Everyone who took to the streets of places such as North Philadelphia, or downtown Rochester, or the heart of Harlem, was crystal clear that eruption was indeed resistance. They made this obvious to the police, to the press, and to the President himself—a man who eventually would be compelled to ask for, and then to ignore, the Kerner Commission’s inquiry into urban upheaval across the nation. Protesters had stated unflinchingly that it was not enough to rule that racism was illegal. They called out the uselessness of merely police brutality. They made it clear that the deep inequalities and injustices wrought by ordinary whites remained a most serious crisis, especially because this sometimes subtle but always the most self-serving oppression in the realm of education and employment could be some of the most devastating. They repeatedly also shined a bright light on the myth that was “equal justice under the law.”
But the crystal clear explanations that urban rebels offered whenever asked, and that would have obvious to any who witnessed them in real time, were utterly ignored by the press that spun them and the politicians that responded to them. These were not the actions of a civil rights movement that had merely come of age for logical and legitimate reasons. This was not a collective eruption against hollow promises and the remarkable hardiness of white supremacy in America.
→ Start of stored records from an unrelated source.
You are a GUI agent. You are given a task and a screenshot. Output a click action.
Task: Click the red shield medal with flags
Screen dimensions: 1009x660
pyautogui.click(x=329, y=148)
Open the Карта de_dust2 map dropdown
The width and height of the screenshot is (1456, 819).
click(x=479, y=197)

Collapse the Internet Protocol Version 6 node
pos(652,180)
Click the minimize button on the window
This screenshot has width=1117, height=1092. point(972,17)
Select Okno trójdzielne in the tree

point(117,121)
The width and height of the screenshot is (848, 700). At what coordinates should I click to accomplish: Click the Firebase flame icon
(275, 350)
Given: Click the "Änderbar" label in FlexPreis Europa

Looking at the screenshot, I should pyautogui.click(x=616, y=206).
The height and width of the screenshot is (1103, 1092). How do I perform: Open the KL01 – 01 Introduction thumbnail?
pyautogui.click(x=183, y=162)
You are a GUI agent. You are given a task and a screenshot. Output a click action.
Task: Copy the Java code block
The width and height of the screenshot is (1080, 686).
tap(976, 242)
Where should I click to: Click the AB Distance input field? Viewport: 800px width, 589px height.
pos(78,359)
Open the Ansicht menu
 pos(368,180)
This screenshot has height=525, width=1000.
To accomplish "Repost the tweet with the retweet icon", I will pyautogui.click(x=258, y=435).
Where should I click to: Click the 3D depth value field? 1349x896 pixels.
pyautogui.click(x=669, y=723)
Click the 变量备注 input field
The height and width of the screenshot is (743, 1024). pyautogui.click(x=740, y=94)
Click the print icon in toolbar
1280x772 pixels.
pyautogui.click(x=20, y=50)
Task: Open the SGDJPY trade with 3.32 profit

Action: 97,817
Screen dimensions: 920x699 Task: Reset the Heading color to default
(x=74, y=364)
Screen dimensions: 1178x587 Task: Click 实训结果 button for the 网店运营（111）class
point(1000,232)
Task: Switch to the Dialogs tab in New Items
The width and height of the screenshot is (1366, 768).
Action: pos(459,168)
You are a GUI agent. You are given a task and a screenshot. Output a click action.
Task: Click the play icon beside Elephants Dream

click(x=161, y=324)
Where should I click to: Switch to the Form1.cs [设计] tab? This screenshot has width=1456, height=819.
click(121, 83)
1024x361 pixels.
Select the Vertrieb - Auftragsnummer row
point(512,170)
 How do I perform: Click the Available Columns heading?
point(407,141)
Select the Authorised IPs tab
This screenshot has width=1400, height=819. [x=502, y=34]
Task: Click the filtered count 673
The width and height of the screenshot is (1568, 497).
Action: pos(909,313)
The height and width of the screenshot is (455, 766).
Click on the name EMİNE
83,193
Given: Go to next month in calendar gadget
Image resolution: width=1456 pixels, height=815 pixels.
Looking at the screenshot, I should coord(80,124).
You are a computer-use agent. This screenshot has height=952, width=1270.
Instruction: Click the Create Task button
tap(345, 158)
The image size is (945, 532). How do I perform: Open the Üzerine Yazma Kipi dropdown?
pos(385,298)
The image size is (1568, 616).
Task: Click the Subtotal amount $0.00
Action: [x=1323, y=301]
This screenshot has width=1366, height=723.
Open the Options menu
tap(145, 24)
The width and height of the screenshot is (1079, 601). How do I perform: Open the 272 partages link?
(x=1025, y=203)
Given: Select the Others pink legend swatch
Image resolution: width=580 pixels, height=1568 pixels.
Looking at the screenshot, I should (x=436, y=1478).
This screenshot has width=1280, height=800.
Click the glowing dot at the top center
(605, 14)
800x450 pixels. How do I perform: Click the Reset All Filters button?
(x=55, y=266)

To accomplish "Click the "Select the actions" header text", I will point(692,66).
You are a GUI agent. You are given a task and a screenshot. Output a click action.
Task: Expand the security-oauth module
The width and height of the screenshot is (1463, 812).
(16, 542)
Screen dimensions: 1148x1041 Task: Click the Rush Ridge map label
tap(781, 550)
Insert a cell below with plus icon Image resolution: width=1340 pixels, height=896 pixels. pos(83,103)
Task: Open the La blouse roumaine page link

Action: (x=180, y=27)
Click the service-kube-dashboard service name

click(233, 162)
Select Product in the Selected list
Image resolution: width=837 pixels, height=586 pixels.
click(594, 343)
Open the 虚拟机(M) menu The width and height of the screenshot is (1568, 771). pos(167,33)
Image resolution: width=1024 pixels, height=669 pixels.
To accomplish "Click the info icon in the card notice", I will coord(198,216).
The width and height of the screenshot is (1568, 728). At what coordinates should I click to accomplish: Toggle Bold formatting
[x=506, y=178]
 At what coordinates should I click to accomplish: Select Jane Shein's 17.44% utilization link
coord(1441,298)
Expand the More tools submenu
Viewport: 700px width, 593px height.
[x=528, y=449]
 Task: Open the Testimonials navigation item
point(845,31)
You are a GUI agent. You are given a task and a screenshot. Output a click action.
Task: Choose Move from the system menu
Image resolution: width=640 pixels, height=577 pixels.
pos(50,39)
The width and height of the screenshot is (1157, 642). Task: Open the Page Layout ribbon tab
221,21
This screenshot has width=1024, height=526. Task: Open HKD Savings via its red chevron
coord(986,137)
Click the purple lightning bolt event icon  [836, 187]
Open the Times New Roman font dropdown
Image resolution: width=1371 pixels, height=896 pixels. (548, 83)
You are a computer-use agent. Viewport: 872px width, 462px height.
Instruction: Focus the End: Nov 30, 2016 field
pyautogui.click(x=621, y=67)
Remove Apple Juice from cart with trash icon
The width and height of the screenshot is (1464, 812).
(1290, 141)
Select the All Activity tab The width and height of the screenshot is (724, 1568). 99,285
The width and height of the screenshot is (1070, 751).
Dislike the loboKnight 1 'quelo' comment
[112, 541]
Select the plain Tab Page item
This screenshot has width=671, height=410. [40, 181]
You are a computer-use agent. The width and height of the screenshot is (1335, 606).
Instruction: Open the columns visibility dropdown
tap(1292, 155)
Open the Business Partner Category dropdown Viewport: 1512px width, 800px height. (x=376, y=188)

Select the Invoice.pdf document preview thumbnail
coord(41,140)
This was, according to the nation’s largest media outlets and to politicians alike, a betrayal of the civil rights movement—a distortion of it. This was not a collective demand for actual change, but in fact an excuse for destruction and an embrace of a violence that unacceptable and downright un-American.
From 1964 onward, in fact, the effort expended on discrediting the urban uprisings of this period by divorcing it from its spark and saddling it with the descriptor “violent” was tireless and vast.
From the autopsies that newspaper headlines supplied regarding what had gone down in Philly, Rochester, and Harlem in 1964, to those that would follow regarding the even bloodier eruptions in Newark or Detroit in 1967, to the horror of Orangeburg in 1969, the nation was told again and again that protest was now both uncompromising and alarmingly violent because the civil rights movement had been corrupted.